Alcanzó el orgasmo allí mismo, sobre mi boca, elevando con ello mi espíritu a distancias que ningún mortal hubiese soñado jamás. Tras ello bajó del escritorio y me besó con una ansiedad enfermiza. El sabor de mi polla en su boca y de su flujo en la mía, entremezclándose en un maridaje perfecto, no hizo sino aumentar aún más la temperatura. Se dio la vuelta apoyando sus manos en el escritorio mientras me decía: “Fóllame… fóllame ya, cabrón.”

Mi polla jugaba a las puertas de su coño con movimientos circulares abandonando a ratos la entrada para rozar su clítoris y su ano, mientras mi boca susurraba obscenidades a pocos centímetros de su oído y le preguntaba maliciosamente “¿Quién es mi puta? ¿Quién quiere que me la folle?” Cuando el punto de excitación había superado el umbral de lo racional, mi polla se clavó en un movimiento largo y profundo hasta el fondo de su vagina.

Permanecimos así unos instantes mientras mis manos acariciaban sus pechos y pellizcaban sus pezones, duros como diamantes y ella comenzaba a moverse cada vez más frenéticamente. Mientras mi mano izquierda le sujetaba del pelo, el pulgar de mi mano derecha se introdujo en su boca, ella lo chupó, lo lamió y lo humedeció en medio de aquella vorágine de placer.

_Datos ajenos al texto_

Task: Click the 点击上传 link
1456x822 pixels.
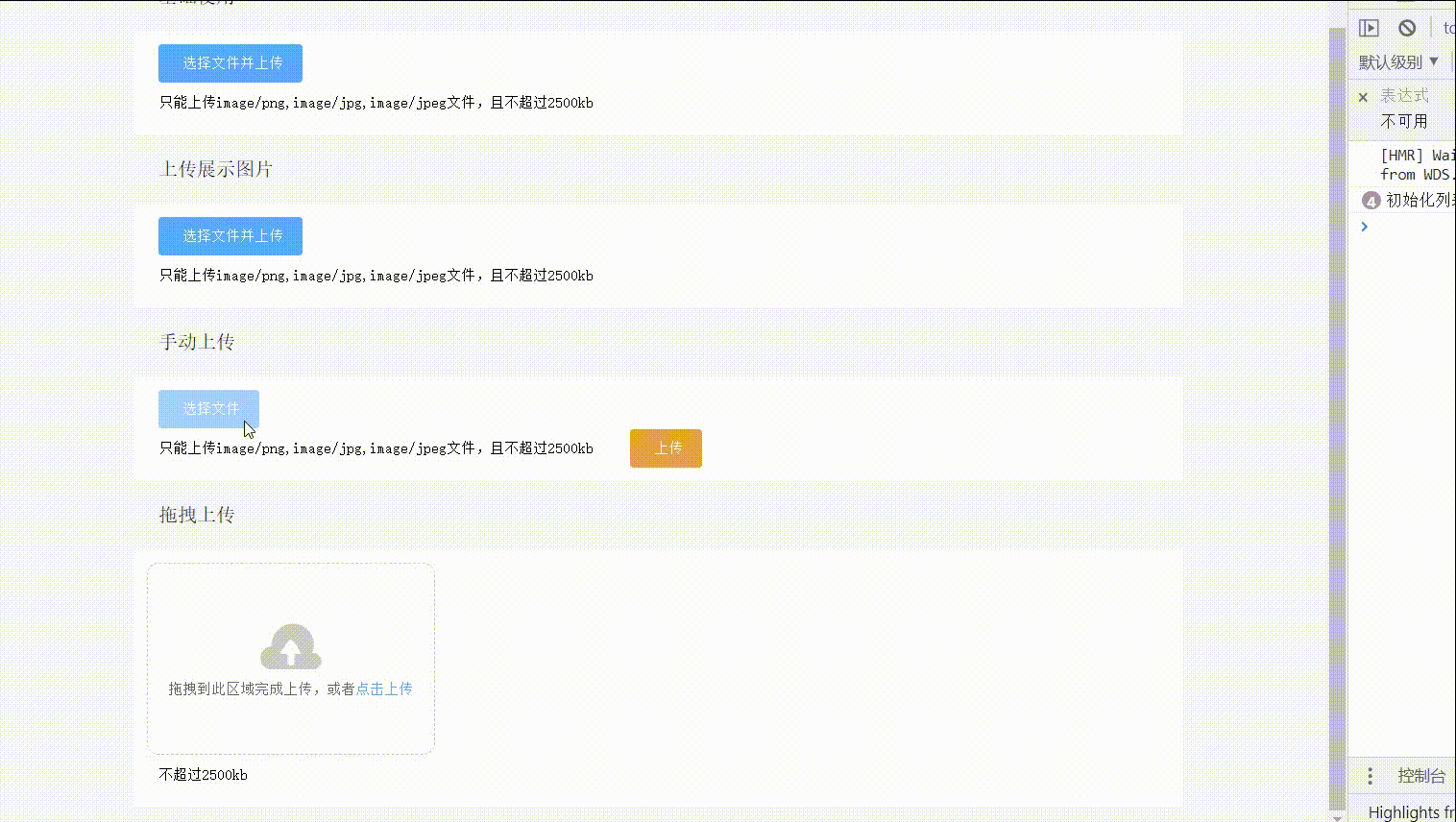Action: pos(382,689)
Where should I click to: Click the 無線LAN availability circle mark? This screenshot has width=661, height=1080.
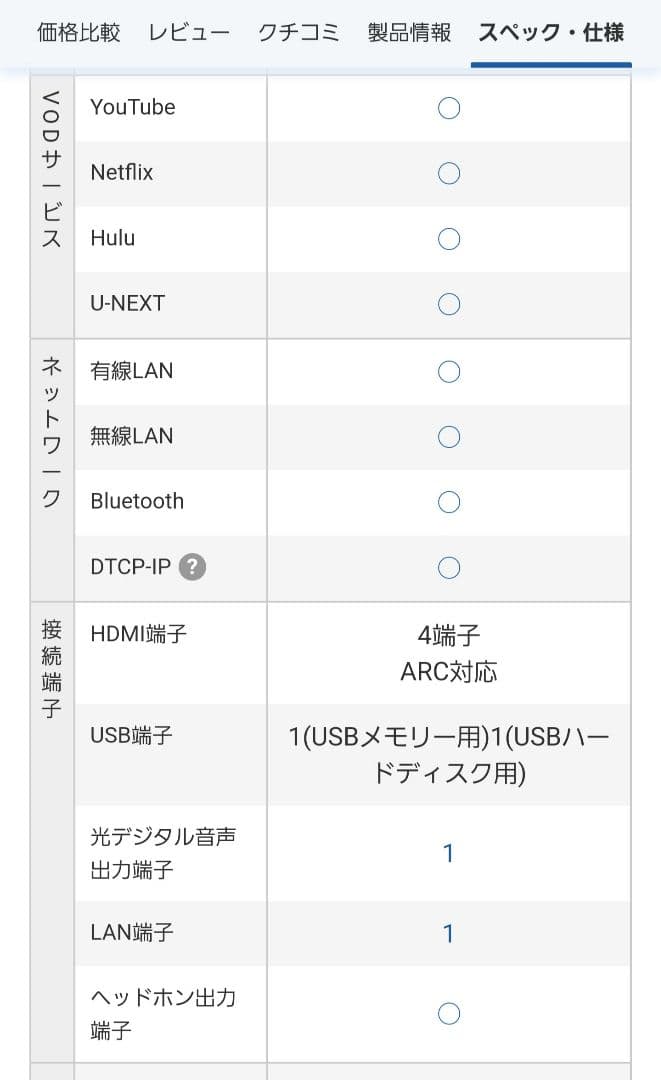tap(448, 436)
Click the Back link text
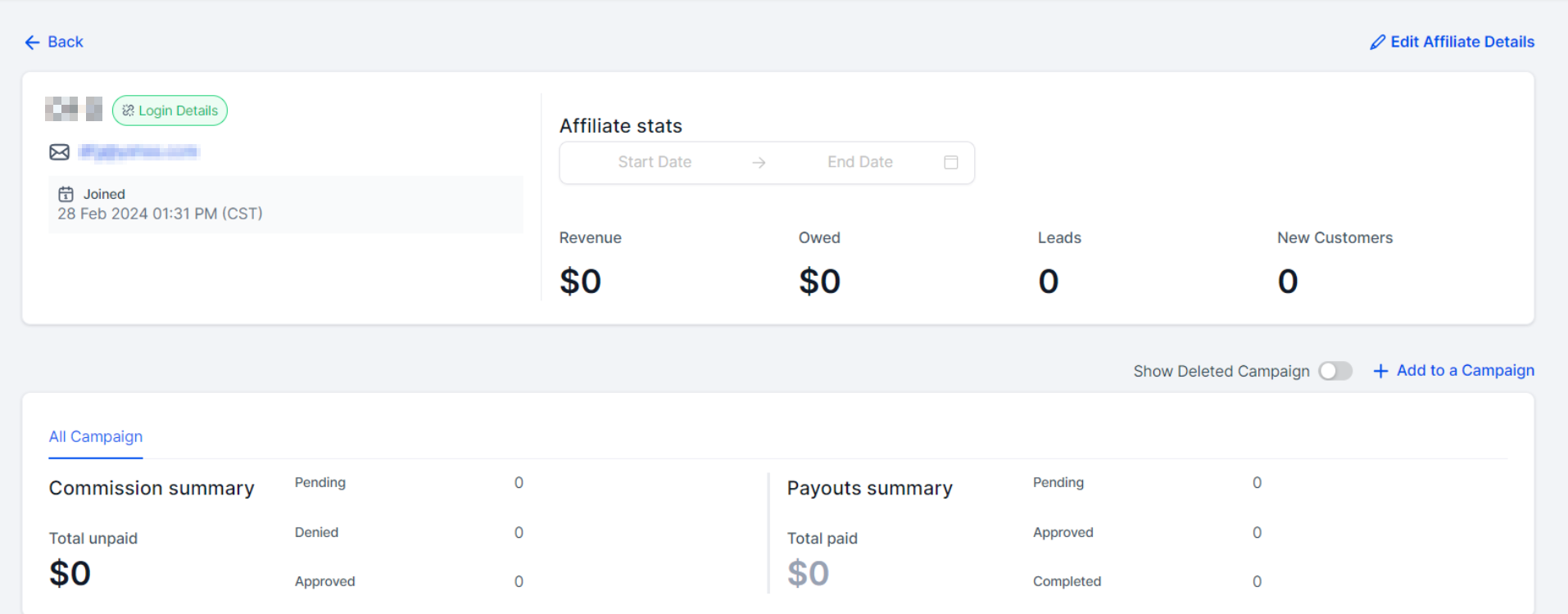The height and width of the screenshot is (614, 1568). tap(66, 42)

Calmé sus movimientos unos segundos para concentrarme en mi propia excitación, intentando aguantar el orgasmo para alcanzarla. Tuve que sacarla un momento y arrodillarme frente a su culo, devorándolo con ansiedad para ganar algunos segundos que me ayudasen a recuperarme. Sus gemidos podían oírse a kilómetros de distancia mientras le comía el culo, eso no ayudaba a bajar mi excitación.

Viendo que me iba a resultar imposible, subí y de nuevo clavé mi polla en aquella cueva de humedad y deseo. Mi dedo comenzó a acariciar la entrada de su ano y sin mediar palabra lo introduje y comencé a moverlo mientras con la otra mano sujetaba fuerte su pelo para controlar mis embestidas.

No fueron muchas. Quizás diez, quizás menos, cuando noté la humedad que se derramaba en su interior, acompañada de un gemido que desgarraba el corazón del más fiero guerrero, mezclada con el sonido de mi grito estertor al vaciarme dentro de ella y caer sobre su espalda.

 No voy a dar detalles de los besos, risas y caricias que continuaron. Ni de las miles de veces que lo hicimos a partir de aquel día. Pero nunca podré olvidar esa primera vez, tan esperada, tan deseada, tan perfecta, que fundió en uno el deseo de dos y selló una alianza inseparable hasta el fin de los días.